Reste une minorité tenace. Pour elle, le législateur a prévu un arsenal gradué dont les montants, jusqu’à cinquante millions de francs CFA d’amende, matérialisent la volonté de l’État d’en finir avec les zones grises. Au-delà des chiffres, la nouveauté réside dans la coordination interministérielle annoncée. Police économique, impôts, municipalités et même services de télécommunication ont été invités à partager leurs bases de données, histoire de repérer les points de service qui, malgré la signalétique tapageuse, omettent toujours de s’enregistrer.
Des impératifs fiscaux au service du développement
Si le dispositif peut paraître coercitif, l’argumentaire officiel s’appuie sur des motivations de développement. Les recettes attendues, une fois le secteur formalisé, devraient étoffer un budget national déjà orienté vers des investissements à effet d’entraînement, notamment l’électrification périurbaine et l’entretien des voiries. Le ministère des finances évalue à plusieurs dizaines de milliards de francs CFA le potentiel fiscal annuel encore inexploité. Dans un contexte où les cours internationaux des matières premières demeurent volatils, diversifier la base de revenus domestiques apparaît comme un rempart contre les aléas externes.
Le professeur d’économie Didier Mabika rappelle que « chaque transaction légalement déclarée renforce la confiance globale et favorise l’intermédiation bancaire ». Le propos rejoint les objectifs de bancarisation affichés dans la stratégie nationale d’inclusion financière. La même logique prévaut pour l’identification numérique des usagers, perçue comme un levier supplémentaire de lutte contre la fraude et l’usurpation d’identité.

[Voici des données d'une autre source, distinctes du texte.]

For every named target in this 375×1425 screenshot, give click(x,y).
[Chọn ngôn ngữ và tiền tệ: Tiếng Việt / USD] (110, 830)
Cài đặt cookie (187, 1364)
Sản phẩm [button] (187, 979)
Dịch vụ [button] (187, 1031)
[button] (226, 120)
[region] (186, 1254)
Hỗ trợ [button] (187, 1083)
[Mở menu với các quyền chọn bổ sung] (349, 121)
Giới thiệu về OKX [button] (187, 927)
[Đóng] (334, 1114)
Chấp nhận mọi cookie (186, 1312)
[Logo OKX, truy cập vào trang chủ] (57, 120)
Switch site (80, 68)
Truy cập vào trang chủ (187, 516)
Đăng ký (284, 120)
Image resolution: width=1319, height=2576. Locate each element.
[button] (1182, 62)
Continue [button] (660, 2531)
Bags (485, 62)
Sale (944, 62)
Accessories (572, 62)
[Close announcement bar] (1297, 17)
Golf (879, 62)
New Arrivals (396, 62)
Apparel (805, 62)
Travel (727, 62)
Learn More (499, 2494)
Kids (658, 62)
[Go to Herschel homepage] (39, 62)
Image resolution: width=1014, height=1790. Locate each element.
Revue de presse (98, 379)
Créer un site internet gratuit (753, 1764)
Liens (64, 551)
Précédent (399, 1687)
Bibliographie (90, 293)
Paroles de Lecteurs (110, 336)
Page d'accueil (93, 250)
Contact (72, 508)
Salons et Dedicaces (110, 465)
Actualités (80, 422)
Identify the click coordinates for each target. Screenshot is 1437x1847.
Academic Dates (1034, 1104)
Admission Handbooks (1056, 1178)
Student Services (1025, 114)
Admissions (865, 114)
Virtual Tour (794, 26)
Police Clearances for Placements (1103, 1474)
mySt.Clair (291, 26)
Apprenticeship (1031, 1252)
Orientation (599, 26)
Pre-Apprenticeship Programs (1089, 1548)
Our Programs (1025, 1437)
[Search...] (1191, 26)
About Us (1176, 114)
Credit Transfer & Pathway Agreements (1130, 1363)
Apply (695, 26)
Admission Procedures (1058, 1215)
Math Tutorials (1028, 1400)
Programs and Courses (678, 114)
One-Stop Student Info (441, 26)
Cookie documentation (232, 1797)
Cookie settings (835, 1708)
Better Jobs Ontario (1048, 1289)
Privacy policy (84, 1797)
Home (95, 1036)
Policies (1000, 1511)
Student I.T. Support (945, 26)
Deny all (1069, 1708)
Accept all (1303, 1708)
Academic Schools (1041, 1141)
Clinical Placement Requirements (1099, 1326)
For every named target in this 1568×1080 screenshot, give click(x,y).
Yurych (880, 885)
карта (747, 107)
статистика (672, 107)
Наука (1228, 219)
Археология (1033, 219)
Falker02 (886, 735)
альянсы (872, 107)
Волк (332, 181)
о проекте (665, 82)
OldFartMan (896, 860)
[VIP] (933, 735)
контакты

Perspectives 2027 : cap sur une économie formalisée
La feuille de route dévoilée par l’ARTF se projette à l’horizon deux mille vingt-sept. À cette date, le régulateur ambitionne d’ériger le transfert de fonds en véritable vecteur de financement du développement, à l’instar des expériences réussies au Kenya ou au Ghana. Cela suppose une participation active des banques et des institutions de microfinance, invitées à démocratiser des produits adaptés aux petits épargnants. Dans cette perspective, plusieurs établissements testent déjà des corridors de paiement compatibles avec la monnaie numérique de la Banque des États de l’Afrique centrale.
Pour les usagers de Brazzaville, l’enjeu est double. D’abord, disposer d’un réseau sécurisé, capable d’assurer la disponibilité des liquidités à tout moment. Ensuite, bénéficier de tarifs encadrés qui découragent la tentation de recourir à des opérateurs clandestins. La vice-présidente de l’Association des femmes commerçantes, Marie-France Pouabou, y voit « une avancée susceptible de protéger le fruit de notre labeur quotidien ».
Au sortir de la réunion de Moungali, la tonalité était donc à la responsabilité partagée. Les autorités entendent faire respecter la loi, mais promettent un accompagnement technique pour les entrepreneurs désireux de se mettre en règle. Le pari est ambitieux : consolider la souveraineté financière tout en préservant la diversité d’un secteur qui, bon an mal an, soutient la vitalité des marchés urbains. La trajectoire adoptée, conjuguant pédagogie initiale et coercition finale, reflète une volonté d’équilibre. Reste désormais à mesurer sur le terrain la capacité des différentes parties prenantes à jouer la partition de la conformité durable.